Hofmannsthal: Der Jüngling in der Landschaft – Analyse

Die Gärtner legten ihre Beete frei…

Text

http://de.wikisource.org/wiki/Der_J%C3%BCngling_in_der_Landschaft

http://gutenberg.spiegel.de/buch/1003/24

Dieses 1896 entstandene Gedicht Hofmannsthals klingt in einem ganz neuen Ton, wenn man es mit vorher geschriebenen vergleicht: Da ging es um Träume, um das Weltgeheimnis, um Todesnähe („Erlebnis“) und das Leben als ein leichtes, oberflächliches Spiel („Hohe Gitter, Taxushecken“); hier dagegen ist „dienen“ das beherrschende Stichwort, genauer: die Freude daran, dass ein junger Mensch dienen darf.

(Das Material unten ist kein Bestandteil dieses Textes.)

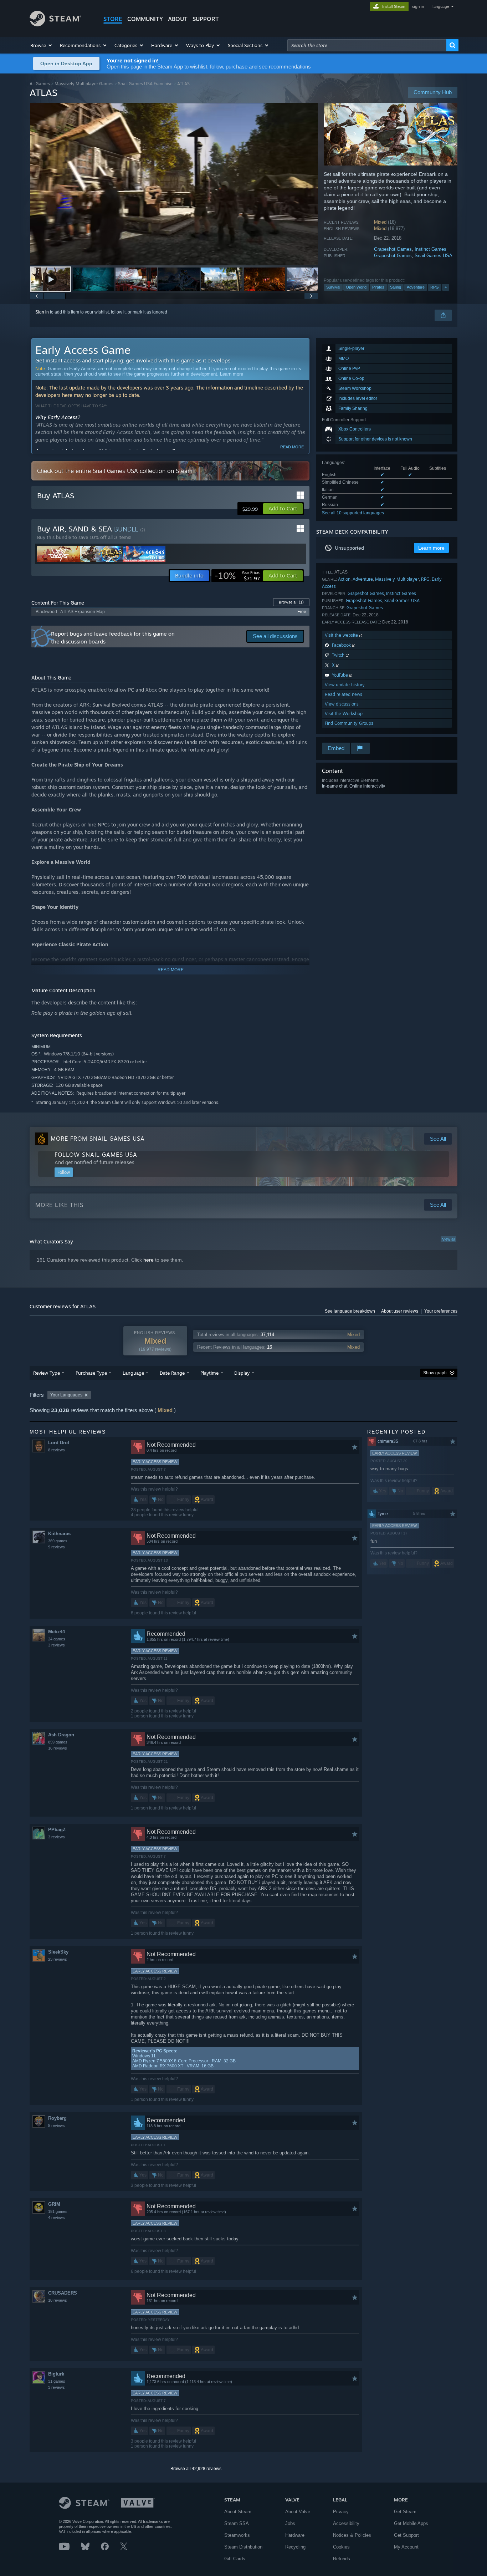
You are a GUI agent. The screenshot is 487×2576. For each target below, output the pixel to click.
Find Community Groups (349, 723)
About (178, 18)
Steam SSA (236, 2523)
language (440, 6)
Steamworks (237, 2535)
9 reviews (56, 1547)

„Dienen dürfen“ widerspricht dem normalen Empfinden; dieses sieht Dienen als ein „Müssen“, dem dann ein Lohn folgt. So sagte schon Jakob zu seinem künftigen Schwiegervater: „Ich will dir um die jüngere Tochter Rahel sieben Jahre dienen.“ (Gen 29,18) Im Christentum tauchte dann ein neues Pathos des Dienens auf, dass sich an der Gestalt Jesu Christi orientierte: „… wer bei euch groß sein will, der soll euer Diener sein […]. Denn auch der Menschensohn ist nicht gekommen, um sich dienen zu lassen, sondern um zu dienen und sein Leben hinzugeben als Lösegeld für viele.“ (Mk 10,43-45 in Abgrenzung gegen das Streben nach Herrschaft und Unterdrückung, Mk 10,42 bzw. Mk 10,35 ff.) Schließlich gehen ineinander, dass der rechte Christ Gott, dem Herrn Jesus und dem Nächsten bzw. den „Brüdern“ (und Schwestern) dient. [In diesem Pathos des Dienens wird überspielt, dass es natürlich auch Nutznießer des Dienens gibt, dass also neue Herren von diesem Dienen profitieren – aber das soll hier ausgeklammert bleiben.]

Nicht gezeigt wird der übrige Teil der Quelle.